Tuesday, April 5, 2011

Why the Teach-for-India model may fail to achieve its objectives

I got to know about Teach-For-India initiative a year back, and till now I really didn't give it a serious thought. During the last two months, I have been reading up a lot on transformative new ways for countries to look at public education and how the poor-countries can actually build a system to revolutionize the way education is designed and delivered.

The following are my observations on why I think the TFI initiative (although a noble cause) might fail to achieve its objectives:

1. Its remodeled on a successful system of US (the Teach-For-America).
India is not US. its a developing country and things work very differently out here. Education doesn't only mean the ways to improve one's chances of higher-education or quality of life, it also means a way to earn livelihood - and as fast as possible - for the burgeoning population of India.
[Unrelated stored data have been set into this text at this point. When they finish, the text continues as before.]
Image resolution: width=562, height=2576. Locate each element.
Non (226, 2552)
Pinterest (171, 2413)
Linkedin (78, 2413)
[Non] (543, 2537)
It has to be result oriented, wherein immediate results matter to the poorer sections of the society.
TFI can, at the max, create a sense of quality-education in the minds of students from smaller towns and villages, but the economic parameters in this part of the world is evidently different to that of US. Requirements and expectations are different. The Government tried to solve the "education to all" plan through their Sarva Shiksha Abhiyan and meals, but things just didn't work out the way it was expected to.
There are revolutionary work being done by some great people (including our own country's Sugata Mitra), in the field of education and its distribution that will be best suited for a country like India. I will suggest this video that will tell you more on the research thats being done by some people:

As it is apparent, just remodeling TFA is not the answer to our special needs and objectives.

2. Talent issues
The "heart" of a teacher is something that old-schoolers like us were always fascinated about. The very person who toiled hard on getting us good education, and developing us through those years so that we become good talents, are also derided by the society as "unsuccessful" by comparing their financial success against other trades.
I am not saying that today's traditional teachers are still the respected figures in student circles. Thats probably due to the kind of activities that these people get busy with. But getting good talent for TFI is definitely questionable. I guess they have tried solving this by answering a question that some (if not all) people who will contemplate joining TFI will ask - "what's in it for me?"
I am aware that when rewards to join a certain organization or cause is not related to the cause, and it is anchored somewhere else, then things fall-apart for the cause. In the case of TFI, there are mentions regarding international Universities accepting this as an excellent work-exp and that might really attract good people to join for TFI.
But for what?? Simply to be there for 2 years, and then fly onto some of those Universities and caring nothing for the cause of TFI or education as a whole. It hurts to see that to try and give quality education to masses,the best that can happen in this - attract with some reward these people can have post their role in TFI.
Its like a perpetual system of entry and exit. Only time will tell if these MBA grads from international Universities will ever come back to TFI or the cause and do something worthwhile.

3. It's being a part of the broken system
The current public education system in India and other developing countries are broken and primarily predicated on the whims and fancies of political establishments. Research from the last decade has shown that efforts are being made to revolutionize the education delivery and design system entirely to make some sense for the children who are studying and are affected.
I am not sure if TFI goes to the extent of changing syllabus and other things neccessary to revolutionize the design and delivery of education in India,in case it isn't then its contributing to an already broken system of education available in India.

There has to be re-think of whats the best way forward. There is existing research available on this subject and change-agents are available to get everything designed - from the syllabus, to design, and distribution. Its important to note here that getting teaching talent is again going to be the major challenge. If people join TFI for their own future benefits and this is just a passing phase, then imagine the kind of delivery that will happen through these talents.

There is not "One" answer to this problem. It (TFI) needs to really think and carefully implement each and every part of the process. I feel it will lose the plot very soon, but I am praying against all odds that something meaningful comes out of this. If I come to think of it, almost every initiative that I know of (the large ones - that involved nationwide implementation/distribution) has FAILED to achieve the objectives. I hope that TFI gets it right soon.